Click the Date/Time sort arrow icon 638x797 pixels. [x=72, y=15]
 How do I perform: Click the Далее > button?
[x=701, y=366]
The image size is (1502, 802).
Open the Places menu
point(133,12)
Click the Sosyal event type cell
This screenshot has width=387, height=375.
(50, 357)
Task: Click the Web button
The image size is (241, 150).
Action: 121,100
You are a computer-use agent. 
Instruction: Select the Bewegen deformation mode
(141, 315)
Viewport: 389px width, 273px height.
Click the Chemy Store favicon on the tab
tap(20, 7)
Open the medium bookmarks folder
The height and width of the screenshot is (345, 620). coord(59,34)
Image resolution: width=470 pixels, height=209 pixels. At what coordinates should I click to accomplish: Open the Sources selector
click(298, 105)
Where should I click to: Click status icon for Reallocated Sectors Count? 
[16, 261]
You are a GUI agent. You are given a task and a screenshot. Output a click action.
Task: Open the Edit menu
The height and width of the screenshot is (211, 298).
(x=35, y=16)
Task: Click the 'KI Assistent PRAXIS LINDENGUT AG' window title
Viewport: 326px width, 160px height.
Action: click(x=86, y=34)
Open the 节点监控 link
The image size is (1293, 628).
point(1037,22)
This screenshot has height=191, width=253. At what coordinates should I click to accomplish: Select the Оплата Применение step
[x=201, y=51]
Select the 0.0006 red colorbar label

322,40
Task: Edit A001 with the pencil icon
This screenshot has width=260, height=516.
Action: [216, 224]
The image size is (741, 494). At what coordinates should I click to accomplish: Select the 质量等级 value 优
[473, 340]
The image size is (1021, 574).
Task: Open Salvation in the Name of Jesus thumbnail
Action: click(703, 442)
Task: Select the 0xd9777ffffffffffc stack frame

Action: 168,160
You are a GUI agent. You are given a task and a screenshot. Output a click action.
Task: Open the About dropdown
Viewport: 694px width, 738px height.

> WORK TO BE COMPLETED:
In the answer, include exactly the lines from the line containing "Where should I" through the end of the data, and nothing else.

> WRITTEN REPLY:
Where should I click to: Click status icon for Reallocated Sectors Count? 
[16, 261]
You are a GUI agent. You are given a task and a screenshot. Output a click action.
Task: Open the Edit menu
The height and width of the screenshot is (211, 298).
(x=35, y=16)
Task: Click the 'KI Assistent PRAXIS LINDENGUT AG' window title
Viewport: 326px width, 160px height.
Action: click(x=86, y=34)
Open the 节点监控 link
The image size is (1293, 628).
point(1037,22)
This screenshot has height=191, width=253. At what coordinates should I click to accomplish: Select the Оплата Применение step
[x=201, y=51]
Select the 0.0006 red colorbar label

322,40
Task: Edit A001 with the pencil icon
This screenshot has width=260, height=516.
Action: [216, 224]
The image size is (741, 494). At what coordinates should I click to accomplish: Select the 质量等级 value 优
[473, 340]
The image size is (1021, 574).
Task: Open Salvation in the Name of Jesus thumbnail
Action: click(703, 442)
Task: Select the 0xd9777ffffffffffc stack frame

Action: 168,160
You are a GUI agent. You are given a task and a screenshot. Output a click action.
Task: Open the About dropdown
Viewport: 694px width, 738px height.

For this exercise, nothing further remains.